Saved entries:
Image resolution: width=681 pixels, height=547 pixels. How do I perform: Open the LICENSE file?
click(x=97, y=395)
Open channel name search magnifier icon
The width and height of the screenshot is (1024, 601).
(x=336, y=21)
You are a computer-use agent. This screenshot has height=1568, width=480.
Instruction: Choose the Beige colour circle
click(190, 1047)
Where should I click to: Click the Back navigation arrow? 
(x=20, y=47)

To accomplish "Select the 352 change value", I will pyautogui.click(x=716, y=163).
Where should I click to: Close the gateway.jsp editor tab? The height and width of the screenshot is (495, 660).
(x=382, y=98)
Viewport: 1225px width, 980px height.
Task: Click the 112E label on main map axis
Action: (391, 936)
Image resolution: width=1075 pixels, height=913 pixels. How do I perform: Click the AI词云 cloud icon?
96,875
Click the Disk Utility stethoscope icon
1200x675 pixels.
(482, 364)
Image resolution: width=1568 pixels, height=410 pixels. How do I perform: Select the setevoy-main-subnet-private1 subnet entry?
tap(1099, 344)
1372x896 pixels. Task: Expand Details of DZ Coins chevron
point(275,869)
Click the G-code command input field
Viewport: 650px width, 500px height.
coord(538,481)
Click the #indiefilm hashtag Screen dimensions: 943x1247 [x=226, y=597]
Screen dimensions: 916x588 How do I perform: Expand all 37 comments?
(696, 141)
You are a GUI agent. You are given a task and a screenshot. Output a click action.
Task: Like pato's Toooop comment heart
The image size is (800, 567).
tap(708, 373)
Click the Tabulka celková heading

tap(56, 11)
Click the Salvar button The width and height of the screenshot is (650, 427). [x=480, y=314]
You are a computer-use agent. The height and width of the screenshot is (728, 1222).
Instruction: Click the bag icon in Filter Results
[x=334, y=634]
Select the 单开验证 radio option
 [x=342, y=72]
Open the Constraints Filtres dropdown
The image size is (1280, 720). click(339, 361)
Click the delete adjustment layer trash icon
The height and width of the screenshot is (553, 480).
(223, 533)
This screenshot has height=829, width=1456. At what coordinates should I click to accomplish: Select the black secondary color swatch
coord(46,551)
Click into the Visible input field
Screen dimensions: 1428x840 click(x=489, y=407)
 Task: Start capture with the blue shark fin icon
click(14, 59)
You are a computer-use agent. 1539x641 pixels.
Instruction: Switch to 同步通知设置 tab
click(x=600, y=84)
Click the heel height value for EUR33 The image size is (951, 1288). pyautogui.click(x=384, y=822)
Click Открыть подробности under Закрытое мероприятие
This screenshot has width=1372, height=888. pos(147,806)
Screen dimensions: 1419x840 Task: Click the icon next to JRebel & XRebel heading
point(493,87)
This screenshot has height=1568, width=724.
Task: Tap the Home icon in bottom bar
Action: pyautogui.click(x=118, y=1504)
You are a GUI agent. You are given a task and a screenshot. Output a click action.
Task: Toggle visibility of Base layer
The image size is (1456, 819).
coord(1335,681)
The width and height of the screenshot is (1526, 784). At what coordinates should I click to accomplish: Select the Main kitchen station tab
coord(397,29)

**What you are asked to do**
The output should match the records above exactly, line for line.

**Solution**
Image resolution: width=681 pixels, height=547 pixels. How do I perform: Open the LICENSE file?
click(x=97, y=395)
Open channel name search magnifier icon
The width and height of the screenshot is (1024, 601).
(x=336, y=21)
You are a computer-use agent. This screenshot has height=1568, width=480.
Instruction: Choose the Beige colour circle
click(190, 1047)
Where should I click to: Click the Back navigation arrow? 
(x=20, y=47)

To accomplish "Select the 352 change value", I will pyautogui.click(x=716, y=163).
Where should I click to: Close the gateway.jsp editor tab? The height and width of the screenshot is (495, 660).
(x=382, y=98)
Viewport: 1225px width, 980px height.
Task: Click the 112E label on main map axis
Action: (391, 936)
Image resolution: width=1075 pixels, height=913 pixels. How do I perform: Click the AI词云 cloud icon?
96,875
Click the Disk Utility stethoscope icon
1200x675 pixels.
(482, 364)
Image resolution: width=1568 pixels, height=410 pixels. How do I perform: Select the setevoy-main-subnet-private1 subnet entry?
tap(1099, 344)
1372x896 pixels. Task: Expand Details of DZ Coins chevron
point(275,869)
Click the G-code command input field
Viewport: 650px width, 500px height.
coord(538,481)
Click the #indiefilm hashtag Screen dimensions: 943x1247 [x=226, y=597]
Screen dimensions: 916x588 How do I perform: Expand all 37 comments?
(696, 141)
You are a GUI agent. You are given a task and a screenshot. Output a click action.
Task: Like pato's Toooop comment heart
The image size is (800, 567).
tap(708, 373)
Click the Tabulka celková heading

tap(56, 11)
Click the Salvar button The width and height of the screenshot is (650, 427). [x=480, y=314]
You are a computer-use agent. The height and width of the screenshot is (728, 1222).
Instruction: Click the bag icon in Filter Results
[x=334, y=634]
Select the 单开验证 radio option
 [x=342, y=72]
Open the Constraints Filtres dropdown
The image size is (1280, 720). click(339, 361)
Click the delete adjustment layer trash icon
The height and width of the screenshot is (553, 480).
(223, 533)
This screenshot has height=829, width=1456. At what coordinates should I click to accomplish: Select the black secondary color swatch
coord(46,551)
Click into the Visible input field
Screen dimensions: 1428x840 click(x=489, y=407)
 Task: Start capture with the blue shark fin icon
click(14, 59)
You are a computer-use agent. 1539x641 pixels.
Instruction: Switch to 同步通知设置 tab
click(x=600, y=84)
Click the heel height value for EUR33 The image size is (951, 1288). pyautogui.click(x=384, y=822)
Click Открыть подробности under Закрытое мероприятие
This screenshot has width=1372, height=888. pos(147,806)
Screen dimensions: 1419x840 Task: Click the icon next to JRebel & XRebel heading
point(493,87)
This screenshot has height=1568, width=724.
Task: Tap the Home icon in bottom bar
Action: pyautogui.click(x=118, y=1504)
You are a GUI agent. You are given a task and a screenshot. Output a click action.
Task: Toggle visibility of Base layer
The image size is (1456, 819).
coord(1335,681)
The width and height of the screenshot is (1526, 784). At what coordinates should I click to accomplish: Select the Main kitchen station tab
coord(397,29)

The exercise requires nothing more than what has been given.